Dear Jābir
Language has
been written about and how. But the inexhaustible data that has
emerged has demonstrated with devastating ease that we really
don’t know nothing for sure. That said. Neither does this bit of
knowledge dissuade us from probing this ginormous philosophical
phantom nor does it prevent us from plotting out a few language
games *appreciative nods for ol’ Wittgenstein* of our own.
Without
discombobulating the proceedings any more, we present Dear Jābir.
Dear Jābir is
an open letter to Jābir Ibn Hayyān, an eight century Persian
polymath. Jābir’s many fortes included alchemy, chemistry,
astronomy, philosophy etc, etc. But because of the dense and
highly technical jargon Jābir frequently unleashed, the majority
of his elaborate corpus was incomprehensible to the everyperson.
[At this point, we’d like to take a deep breath and follow it up
with a self-deprecating sidelong glance at the rarely pellucid
discourse that surrounds art.] But let us segue out of these
parentheses, urgently.
Put on rewind
mode, the term gibberish would take us to its many possible
etymologies. But the one that interests us most can be backtracked
all the way to our dearest Jābir.
With this show
one intends to explore the relentless mutations language
undergoes. The nature of these varies vastly, from whimsy through
design. For this project, the participant artists have worked with
invented words/ gibberish. Alternatively, the artists have also
subsumed extant words whose meanings they have willfully rejigged.

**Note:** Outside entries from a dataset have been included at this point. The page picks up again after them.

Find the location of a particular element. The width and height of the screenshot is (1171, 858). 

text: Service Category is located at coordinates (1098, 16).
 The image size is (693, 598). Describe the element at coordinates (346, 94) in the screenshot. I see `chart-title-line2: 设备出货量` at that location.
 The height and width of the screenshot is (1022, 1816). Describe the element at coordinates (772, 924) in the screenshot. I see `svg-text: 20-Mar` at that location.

Following this, they have shaped works, which respond to these
peculiar linguistic creations.
Right then, as
a viewer you must wonder as to why we indulge in this fairly de
rigeur game of constructed language, which incidentally has
conlang as its revealing aka. Without a moment’s hesitation let us
pass the buck onto JRR Tolkien.
Although
Tolkien himself has created a litany of languages and
half-languages – including Sindarin and Quenya, the tongues of the
elves in The Lord of the Rings – in 1955, the author proposed that
the compound word ‘cellar door’ is one of the most euphonic in the
English language. Since this declaration, the word has become a
cultural catchphrase in circles that study the as yet unfounded
possibilities of phonaesthetics.
Truth be told,
at its commencement, this project was a love letter of sorts to
Tolkien. But then early bird Loris GrÈaud came along, and cellar
door was taken by its tail.
So if you
can’t beat them, you beat them.
The words
proposed by the artists can’t wait to oust cellar door. Will
Tolkien’s half-whimsical claim find its match?